The former Future Group chief belief officer credited Future Brands’ Santosh Desai who helped define brand as ‘A pattern of expectations’ for the purpose of his presentation.
The key message Pattanaik impressed on the audience was that of consistency with the case of Hindu mythology, by decoding gods Shiva and Vishnu as brands. He noted that 2,000 years ago, the concept of Shiva and Vishnu did not exist as we know them today. 
“And for 2,000 years, the brand messaging has been consistent, and done involuntarily. There was no person responsible for the brand, no brand custodian,” noted Pattanaik.
His presentation explained in detail the distinction in the depiction of Vishnu (the protector) and Shiva (the destroyer), in the visage of the householder and the hermit respectively.
Source: ramanan50.wordpress.com
While the two are distinct in the imagery, in the stories around them, the ecosystem and even the animals associated with them, their stories have remained consistent and have been passed on from generation to generation, noted the speaker.

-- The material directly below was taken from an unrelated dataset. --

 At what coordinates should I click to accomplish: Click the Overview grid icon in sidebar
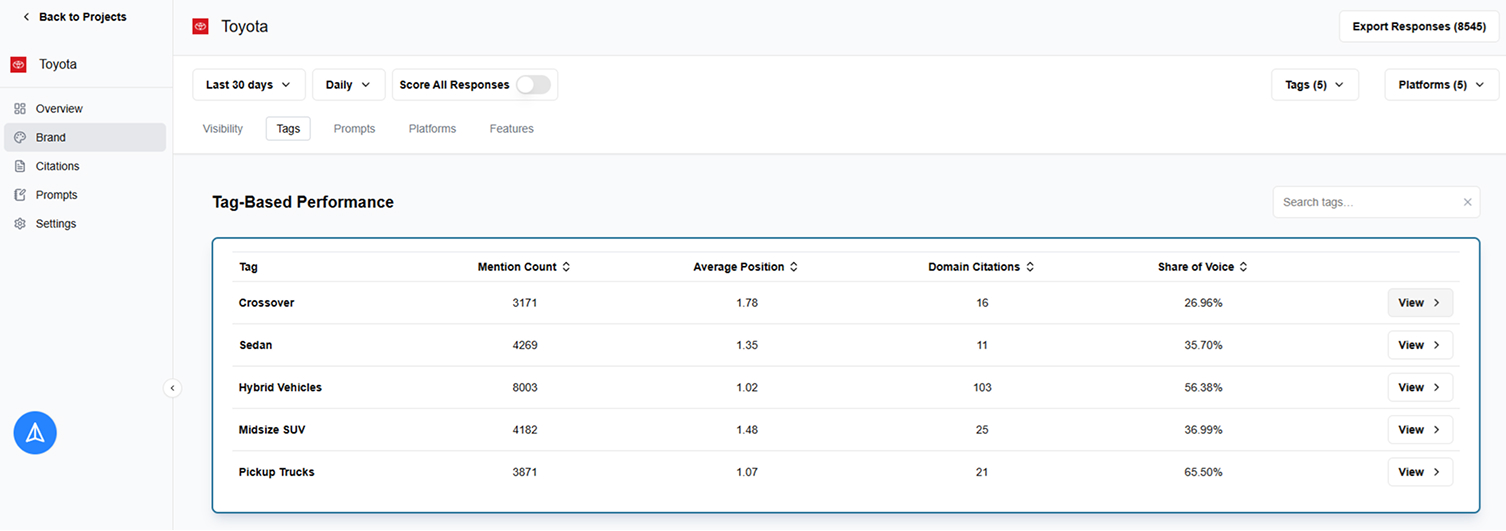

“They will look similar to the untrained eye, but they are very different. How they emerged is a huge mystery,” he added.

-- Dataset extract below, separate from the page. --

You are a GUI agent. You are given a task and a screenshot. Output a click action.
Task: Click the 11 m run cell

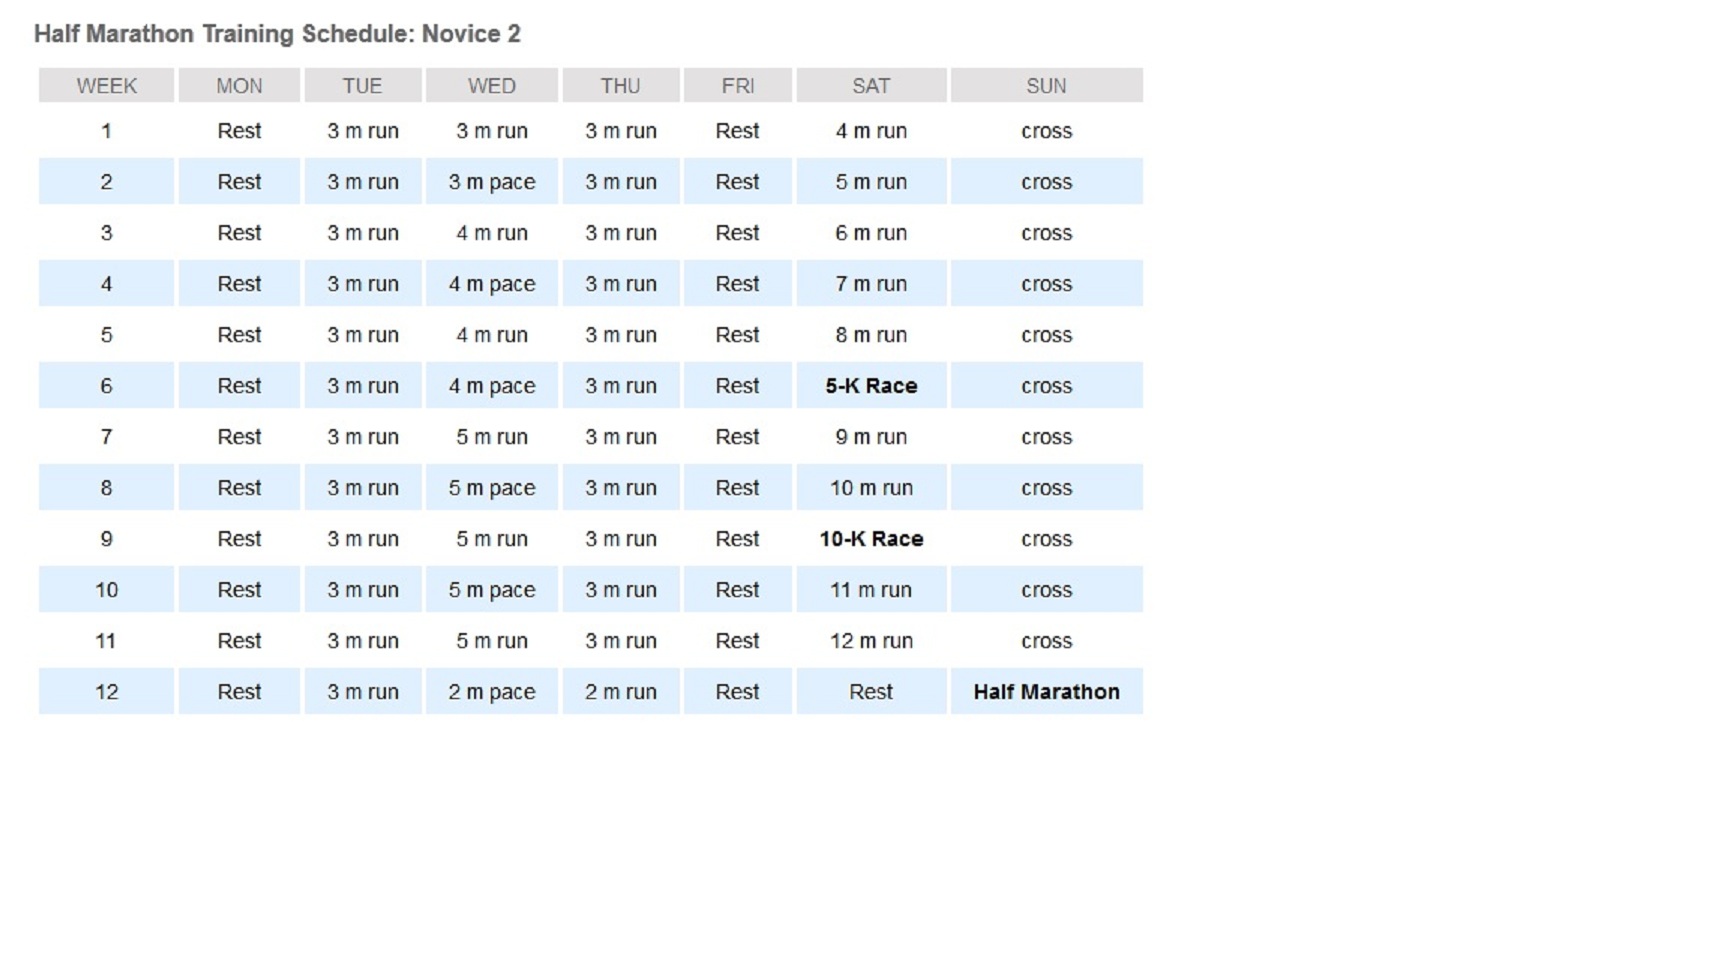871,590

He traced the emergence of temples to 300 or 400 AD, creating a new discourse and adding the element of rituals and experience to the brand’s messaging. “Stories and rituals are nothing but a tool of communication,” he said.
Pattanaik explained in context the two gods depicted in the same image, and the fact that the hermit (Shiva) was shown with his children in subsequent portrayals, while Vishnu, the householder, was not.
He said, “Devon ka Dev Mahadev became a hit when Shiva became a lover. The one-line brand messaging was: ‘Turn the hermit into a householder’.”  On the other hand, the family man Vishnu was always portrayed as delivering the discourses of a hermit, explained the mythologist.
“Are we reading the messages that have stayed consistent over 2,000 years? It is this: ‘Be a hermit, while behaving like a householder’,” the speaker surmised.
The interactive session was moderated by Kamal Basu, head of marketing and PR, Volkswagen Group Sales India.
Responding to a question on how a brand could manage its communication if it had no brand steward, Pattanaik explained in the context of ‘Brand God’. He said, “Brand God appealed to a very primal, human need of the market. If you get so much value out of it, you pass it on to the next generation, who passes it on to the next generation and so on.”
And with that the speaker delivered another takeout for marketers, besides the one on consistent brand messaging.